Copy every line of the data below exactly as given, except for the pictures.

===== Source records =====

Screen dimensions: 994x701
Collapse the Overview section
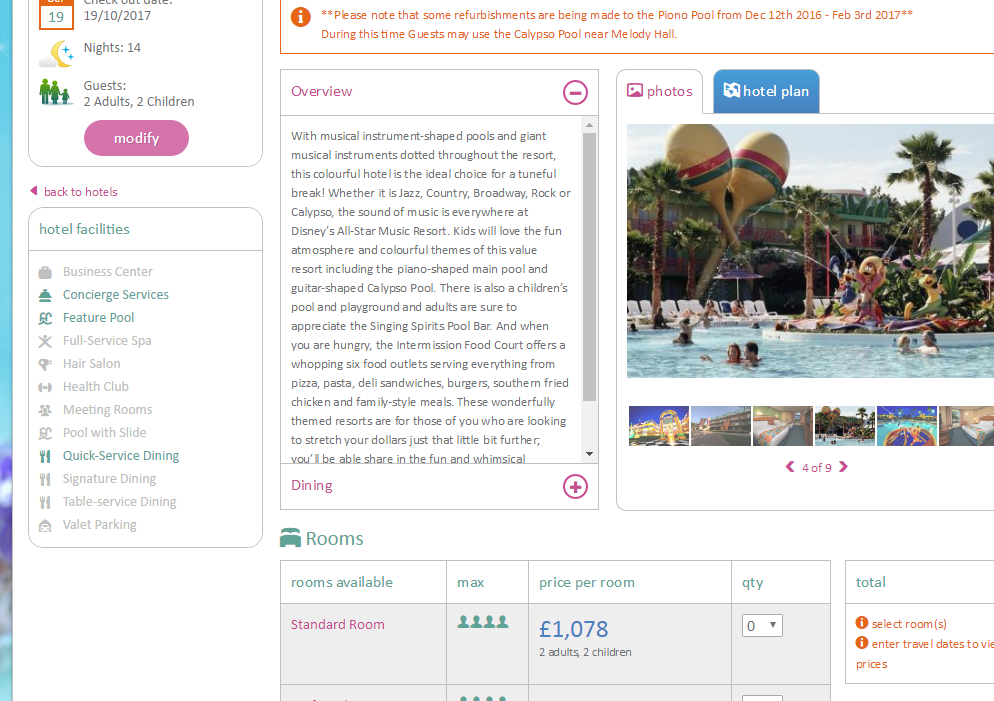tap(575, 92)
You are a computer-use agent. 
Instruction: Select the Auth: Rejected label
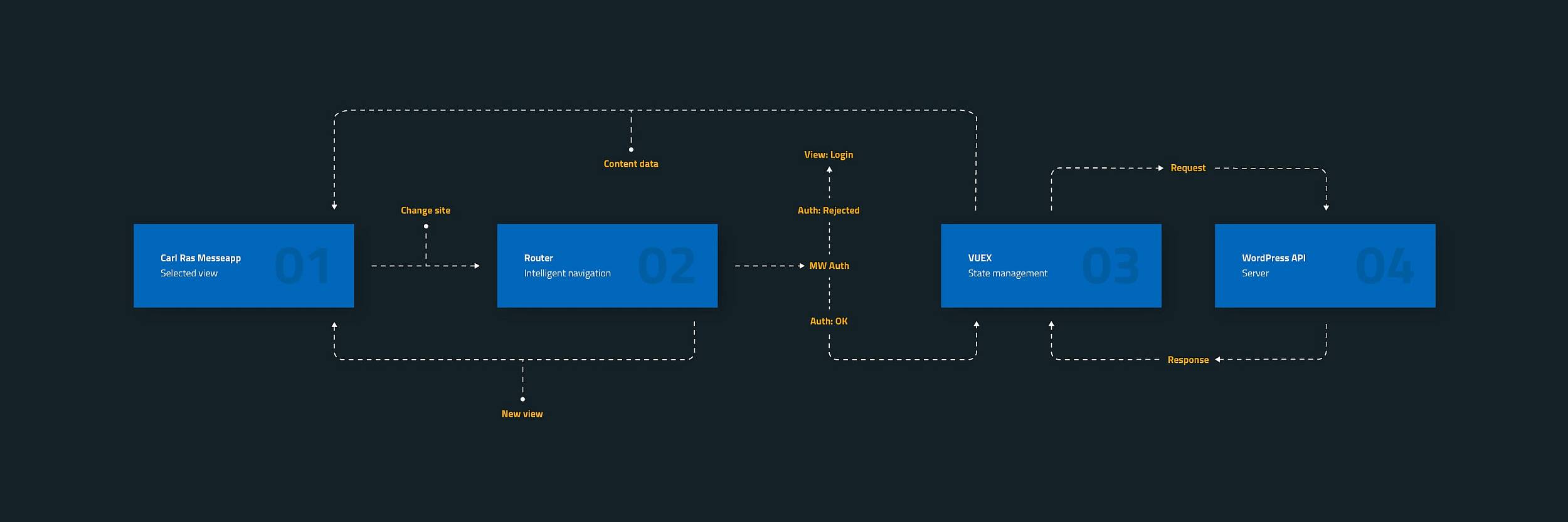point(829,211)
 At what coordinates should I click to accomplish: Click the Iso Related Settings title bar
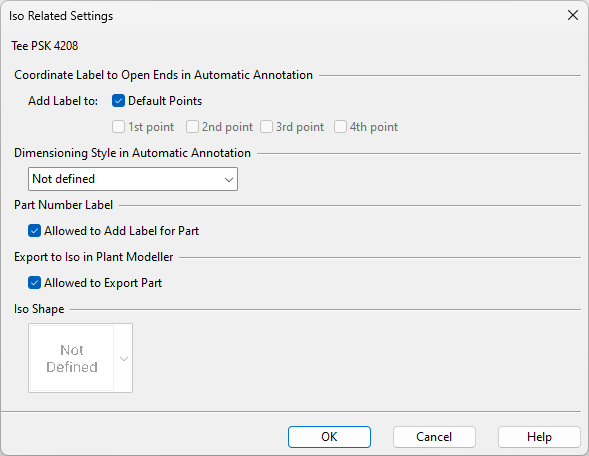[282, 16]
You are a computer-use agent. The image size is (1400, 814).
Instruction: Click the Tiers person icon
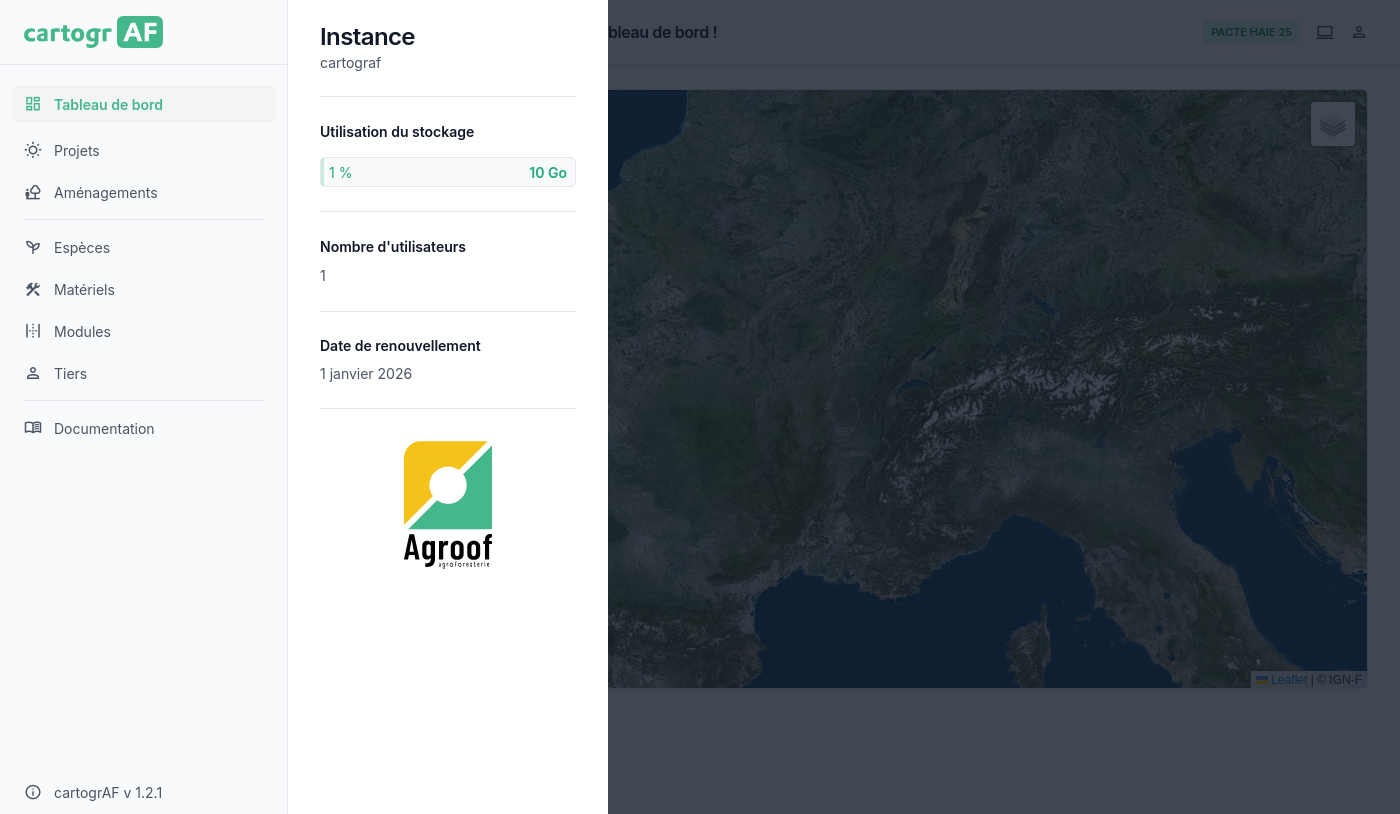tap(33, 373)
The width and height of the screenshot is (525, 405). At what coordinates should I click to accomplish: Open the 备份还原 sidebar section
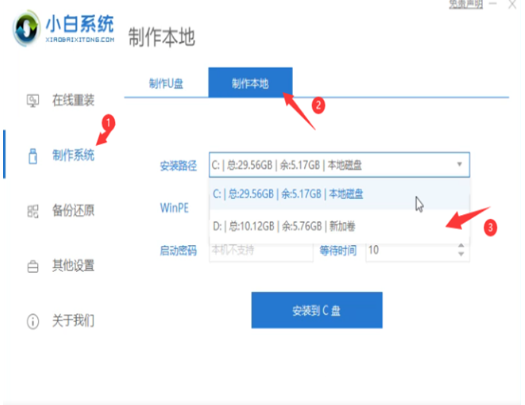click(73, 211)
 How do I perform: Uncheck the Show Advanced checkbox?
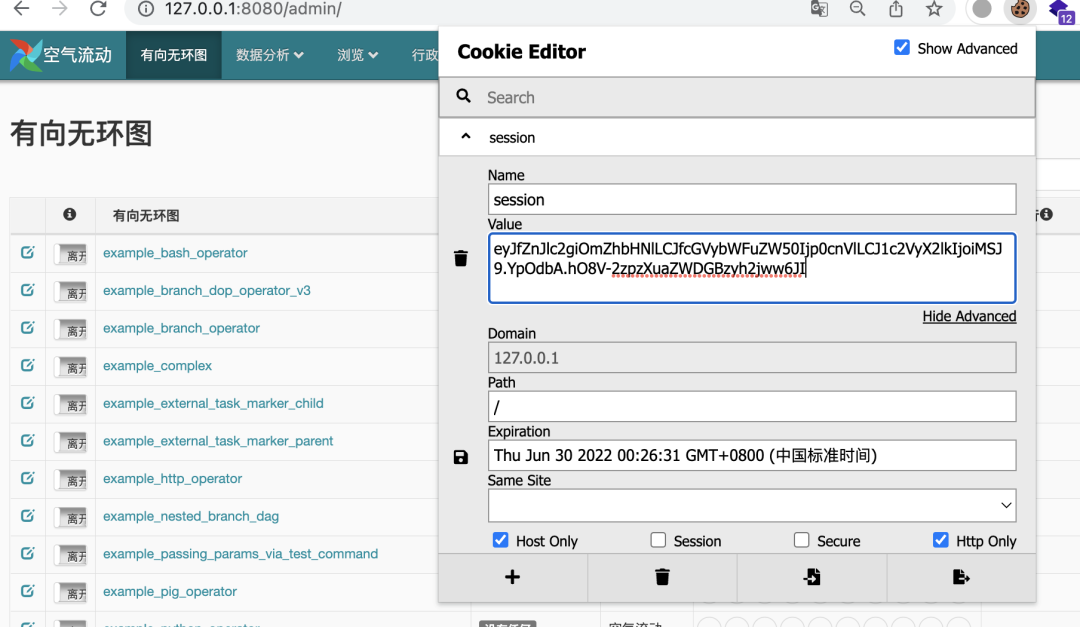(902, 48)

=====

* _Output of the exercise_
Screen dimensions: 994x701
Collapse the Overview section
tap(575, 92)
You are a computer-use agent. 
Instruction: Select the Auth: Rejected label
point(829,211)
 At what coordinates should I click to accomplish: Click the Iso Related Settings title bar
[282, 16]
You are a computer-use agent. The image size is (1400, 814).
Instruction: Click the Tiers person icon
tap(33, 373)
The width and height of the screenshot is (525, 405). At what coordinates should I click to accomplish: Open the 备份还原 sidebar section
click(73, 211)
 How do I perform: Uncheck the Show Advanced checkbox?
(902, 48)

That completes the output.